# Input rows
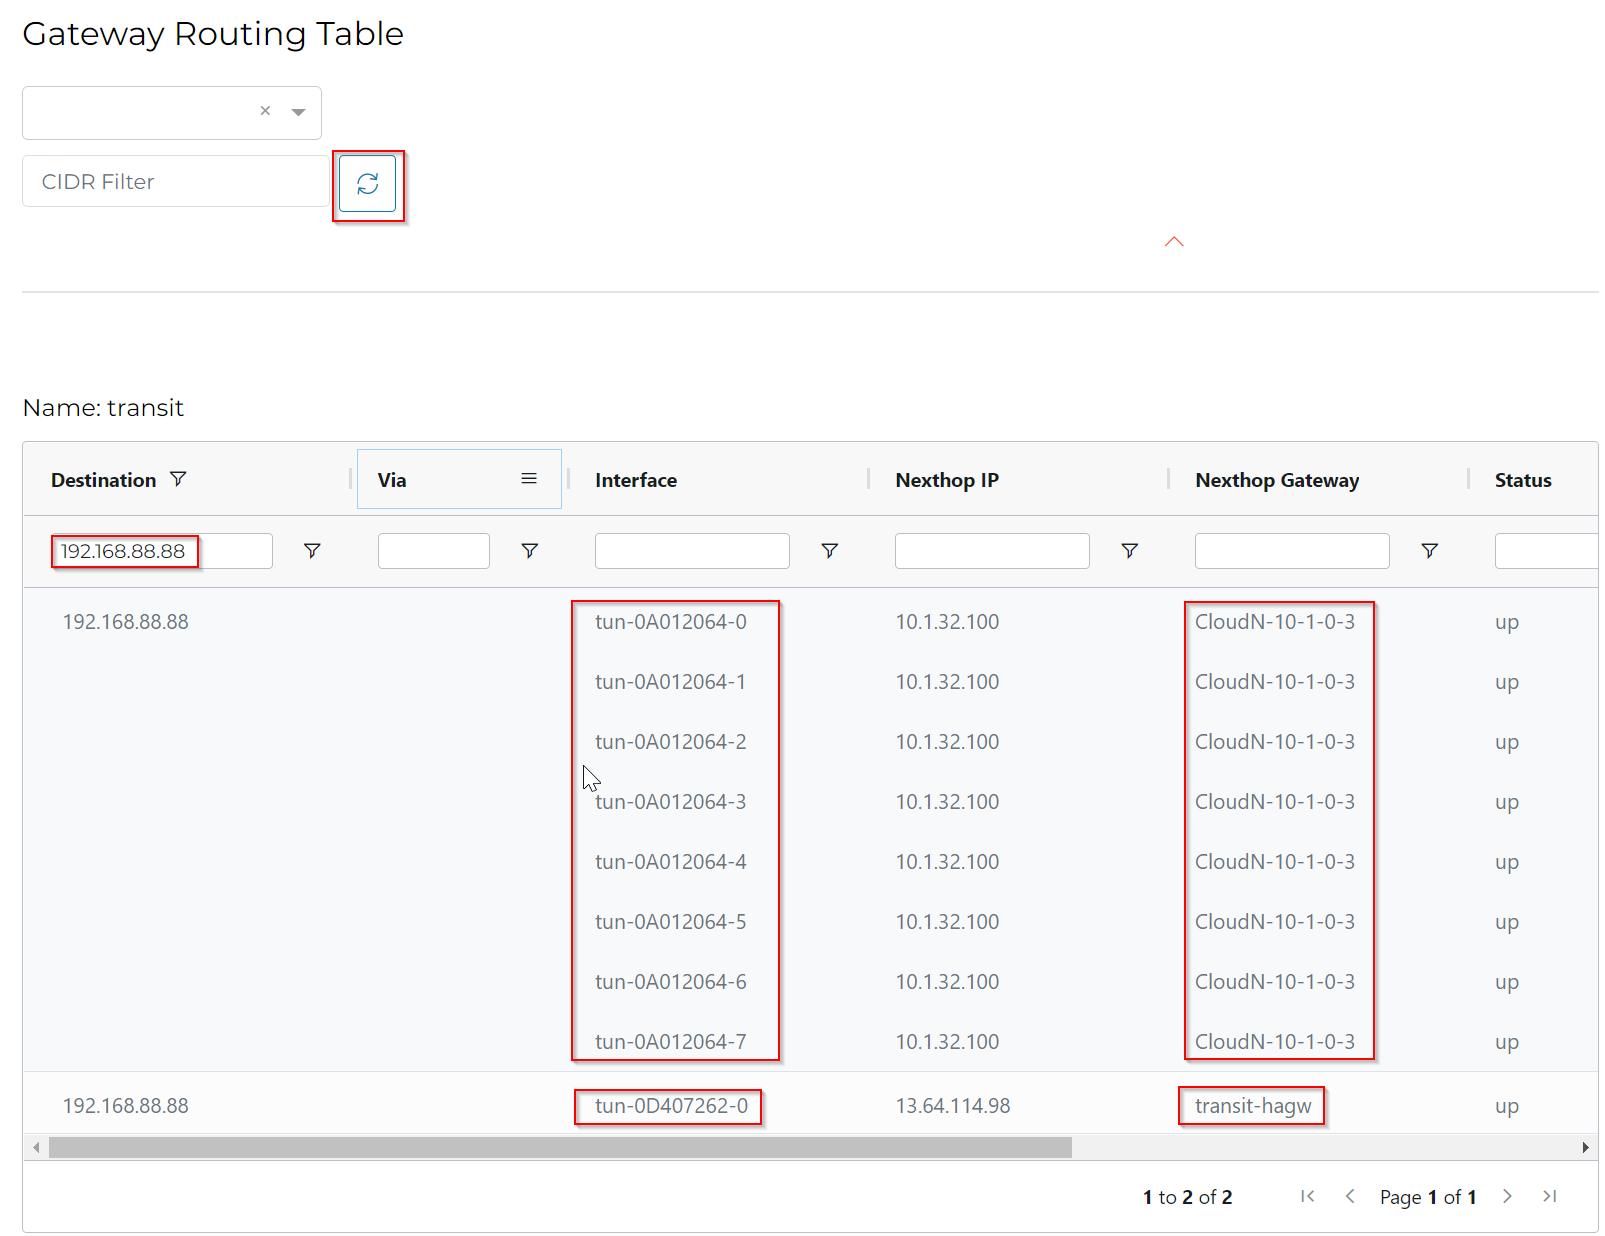Open the Via column menu icon
1605x1236 pixels.
[529, 479]
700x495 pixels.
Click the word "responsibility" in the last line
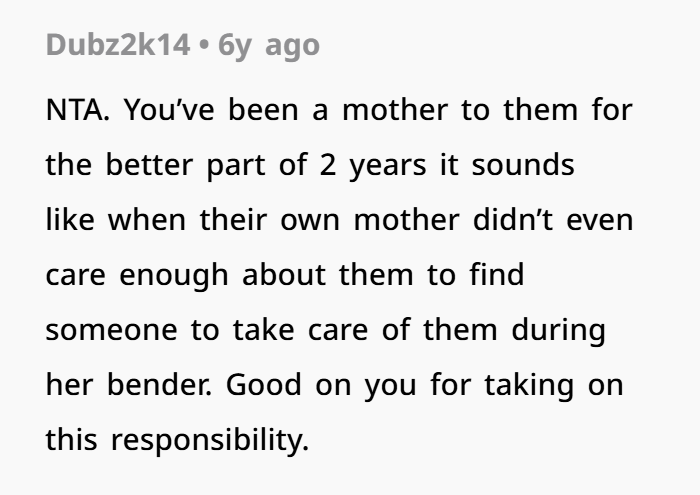tap(203, 439)
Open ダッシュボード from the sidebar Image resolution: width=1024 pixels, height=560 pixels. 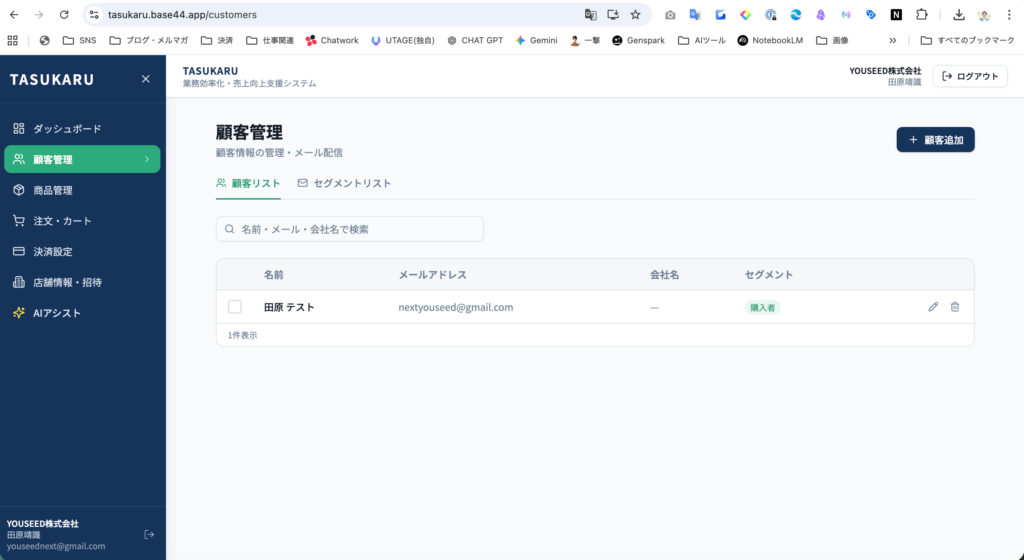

# Problem requirements
Rewrite all the rows with "sidebar" swapped for "side panel", keeping everything else the same. Leave the pictures out.

# Answer
Open the Via column menu icon
1605x1236 pixels.
[529, 479]
700x495 pixels.
Click the word "responsibility" in the last line
tap(203, 439)
Open ダッシュボード from the side panel Image resolution: width=1024 pixels, height=560 pixels. 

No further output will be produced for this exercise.